Thursday, March 04, 2010

More details emerging of NSA's next generation Internet surveillance

The Obama administration is continuing to expand a National Security Agency-run Internet surveillance program first started by the Bush administration.

The surveillance project, known as Einstein, was previously reported by WMR to be a surveillance program and not, primarily, a network security countermeasure as billed by NSA and the Bush administration.

On September 15, 2008, WMR reported: "WMR has learned from government sources that the Bush administration has authorized massive surveillance of the Internet using as cover a cyber-security multi-billion dollar project called the 'Einstein' program. Billed as a cyber-security intrusion detection system for federal computer systems and networks, WMR has been told that the actual intent of Einstein is to initially monitor the email and web surfing activities of federal employees and contractors and not in protecting government computer systems from intrusion by outsiders. In February 2008, President Bush signed a directive that designated the National Security Agency (NSA) as the central administrator for the federal government's computer and network security. Although Einstein is primarily a program under the aegis of the Computer Emergency Readiness Team (US-CERT) of the National Cyber Security Division of the Homeland Security Department, WMR has learned that it has the personal support of Director of National Intelligence (DNI) Mike McConnell, a former NSA director. Einstein is advertised as merely conducting traffic analysis within the dot (.) gov and dot (.) mil domains, including data packet lengths, protocols, source and destination IP addresses, source and destination ports, time stamp information, and autonomous system numbers. However, WMR has learned that Einstein will also bore down into the text of email and analyze message content. In fact, most of the classified budget allotted to Einstein is being used for collecting information from the text of messages and not the header data."

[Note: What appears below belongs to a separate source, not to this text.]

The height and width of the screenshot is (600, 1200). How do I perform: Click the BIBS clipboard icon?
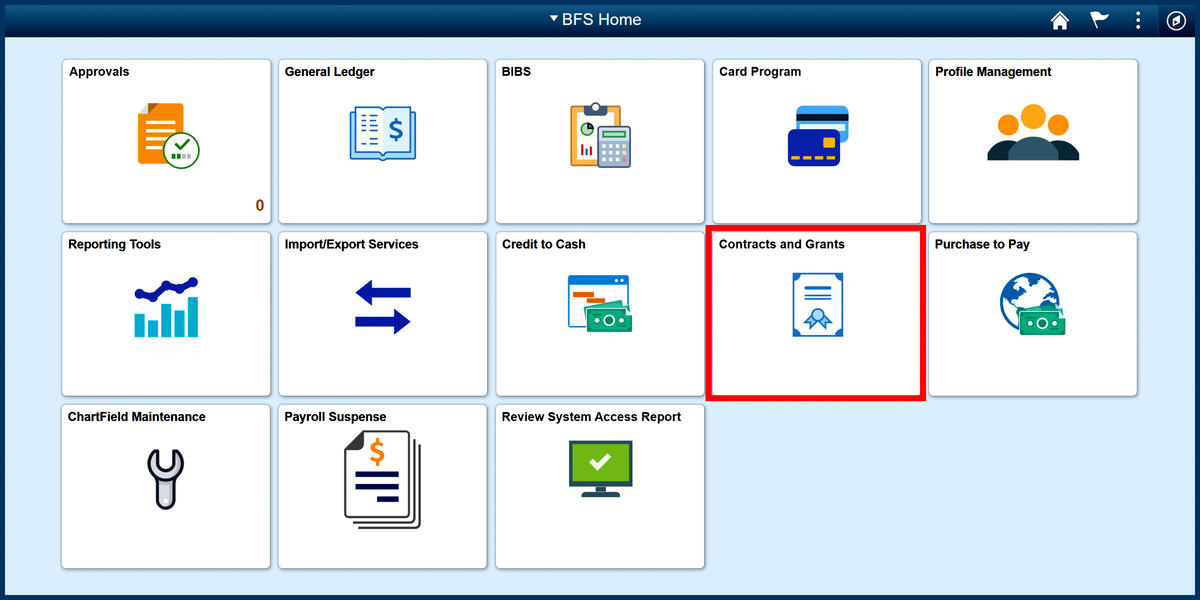coord(599,133)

WMR further reported: " . . . WMR has learned that most of the classified technology being used for Einstein was developed for the NSA in conducting signals intelligence (SIGINT) operations on email networks in Russia. Code-named PINWALE, the NSA email surveillance system targets Russian government, military, diplomatic, and commercial email traffic and burrows into the text portions of the email to search for particular words and phrases of interest to NSA eavesdroppers. The DNI and NSA also plan to move Einstein into the private sector by claiming the nation's critical infrastructure, by nature, overlaps into the commercial sector. There are classified plans, already budgeted in so-called "black" projects, to extend Einstein surveillance into the dot (.) com, dot (.) edu, dot (.) int, and dot (.) org, as well as other Internet domains."

The Internet surveillance project reported by WMR in September 2008 is known as "Einstein 2." The system that will extend NSA surveillance into the private sector is known as "Einstein 3." On September 16, 2008, WMR reported Einstein's expansion globally: "The National Security Agency's (NSA) 'Einstein' Internet surveillance technology is set to be extended to the nations of the South Pacific if New Zealand's NSA counterpart, the Government Communications Security Bureau (GCSB) gets its way."

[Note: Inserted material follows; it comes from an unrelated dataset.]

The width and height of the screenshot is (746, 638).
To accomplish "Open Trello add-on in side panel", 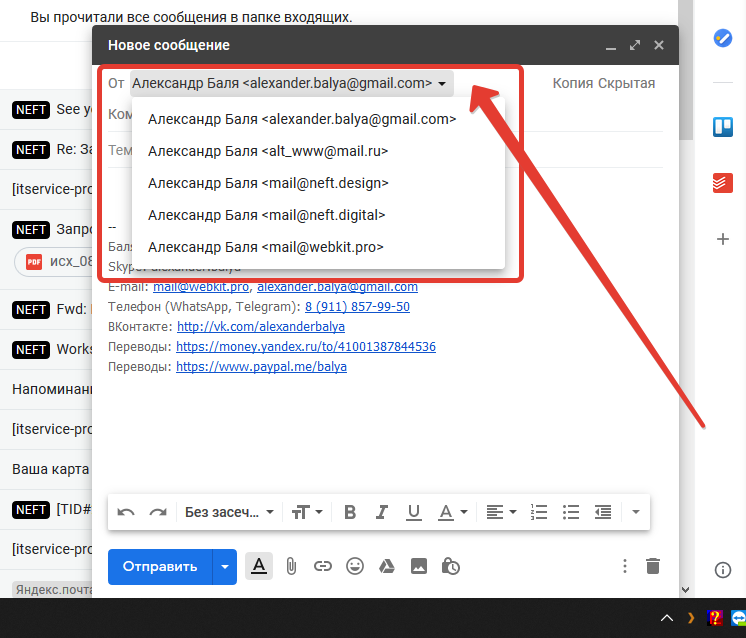I will point(722,127).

Speaking at the RSA Security conference in San Francisco on March 3, Greg Schaffer, assistant secretary of Homeland Security for cybersecurity and communications, tipped attendees off on the future plans of the NSA and Homeland Security Department to extend Einstein 3 surveillance to non-government networks, including the Internet.

Einstein was a personal pet project of Bush's Homeland Security Secretary Michael Chertoff. With Chertoff continuing to advise the Homeland Security Department and Secretary Janet Napolitano, the Obama administration is continuing to embrace the Internet surveillance policies adopted by the Bush administration. Napolitano is also continuing Chertoff's policies by keeping most of the details about Einstein, both versions 2 and 3, classified.

The NSA and the Obama administration are claiming that Einstein 3 does not read the content of e-mail messages, however, much of the details of the system are not only classified but AT&T, which was instrumental in conducting highly-classified warrantless wiretaps of Internet traffic on behalf of the NSA as part of STELLAR WIND, is involved in testing Einstein 3.

The history of NSA's expansion of its surveillance capabilities suggests that it is being as disingeneous about Einstein 3 as it was about previous forays into private telecommunications surveillance, including the Clipper and Capstone encryption key escrow systems that allowed NSA to possess the decryption keys to listen to and read scrambled private phone calls and e-mail messages, respectively.

NSA often will state we want to do "A" but not "B." In fact, NSA always wants to do "A" and "B," with plans to do "C."